- **WRITTEN TASK**:
Present the rows from the line holding "You are a GUI" through the line holding "click(x=51, y=1513)", inclusive, as a Markdown table with columns No. and Line. Number each line in order and leave out the blank ones.

begin

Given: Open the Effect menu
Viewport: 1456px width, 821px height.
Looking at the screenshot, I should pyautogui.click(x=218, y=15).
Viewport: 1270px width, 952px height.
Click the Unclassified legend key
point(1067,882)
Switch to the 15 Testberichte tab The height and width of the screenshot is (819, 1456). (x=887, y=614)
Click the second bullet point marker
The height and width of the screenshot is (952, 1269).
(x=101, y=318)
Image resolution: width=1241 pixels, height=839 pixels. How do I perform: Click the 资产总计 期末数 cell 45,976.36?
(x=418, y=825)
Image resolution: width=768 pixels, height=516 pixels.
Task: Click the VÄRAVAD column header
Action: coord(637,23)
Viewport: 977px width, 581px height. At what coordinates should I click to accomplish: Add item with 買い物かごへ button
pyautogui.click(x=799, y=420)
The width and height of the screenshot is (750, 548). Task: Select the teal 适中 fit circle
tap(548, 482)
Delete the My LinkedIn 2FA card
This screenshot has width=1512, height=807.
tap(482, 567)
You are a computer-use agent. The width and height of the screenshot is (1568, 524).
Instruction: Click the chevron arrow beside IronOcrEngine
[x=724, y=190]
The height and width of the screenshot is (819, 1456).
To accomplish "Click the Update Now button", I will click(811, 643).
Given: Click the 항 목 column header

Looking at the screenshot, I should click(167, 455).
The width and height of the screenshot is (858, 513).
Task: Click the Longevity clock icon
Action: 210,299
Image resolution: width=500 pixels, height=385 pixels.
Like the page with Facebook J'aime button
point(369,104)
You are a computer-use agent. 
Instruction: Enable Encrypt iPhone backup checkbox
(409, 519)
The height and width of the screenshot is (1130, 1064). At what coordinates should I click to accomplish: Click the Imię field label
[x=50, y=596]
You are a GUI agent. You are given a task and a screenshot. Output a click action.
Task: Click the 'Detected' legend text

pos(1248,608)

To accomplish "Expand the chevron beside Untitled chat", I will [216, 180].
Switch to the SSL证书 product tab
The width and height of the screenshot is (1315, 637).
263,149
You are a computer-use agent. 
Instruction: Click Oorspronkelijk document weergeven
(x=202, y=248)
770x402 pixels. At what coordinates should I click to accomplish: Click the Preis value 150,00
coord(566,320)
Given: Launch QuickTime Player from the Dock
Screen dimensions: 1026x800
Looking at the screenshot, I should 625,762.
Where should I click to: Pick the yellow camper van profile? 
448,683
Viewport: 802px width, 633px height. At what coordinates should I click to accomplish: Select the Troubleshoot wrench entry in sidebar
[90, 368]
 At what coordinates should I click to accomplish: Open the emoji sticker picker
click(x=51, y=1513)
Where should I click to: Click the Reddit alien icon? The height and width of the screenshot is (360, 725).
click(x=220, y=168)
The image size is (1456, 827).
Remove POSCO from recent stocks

end

- **EXERCISE RESPONSE**:
| No. | Line |
|---|---|
| 1 | You are a GUI agent. You are given a task and a screenshot. Output a click action. |
| 2 | Task: Click the 'Detected' legend text |
| 3 | pos(1248,608) |
| 4 | To accomplish "Expand the chevron beside Untitled chat", I will [216, 180]. |
| 5 | Switch to the SSL证书 product tab |
| 6 | The width and height of the screenshot is (1315, 637). |
| 7 | 263,149 |
| 8 | You are a computer-use agent.  |
| 9 | Instruction: Click Oorspronkelijk document weergeven |
| 10 | (x=202, y=248) |
| 11 | 770x402 pixels. At what coordinates should I click to accomplish: Click the Preis value 150,00 |
| 12 | coord(566,320) |
| 13 | Given: Launch QuickTime Player from the Dock |
| 14 | Screen dimensions: 1026x800 |
| 15 | Looking at the screenshot, I should 625,762. |
| 16 | Where should I click to: Pick the yellow camper van profile?  |
| 17 | 448,683 |
| 18 | Viewport: 802px width, 633px height. At what coordinates should I click to accomplish: Select the Troubleshoot wrench entry in sidebar |
| 19 | [90, 368] |
| 20 |  At what coordinates should I click to accomplish: Open the emoji sticker picker |
| 21 | click(x=51, y=1513) |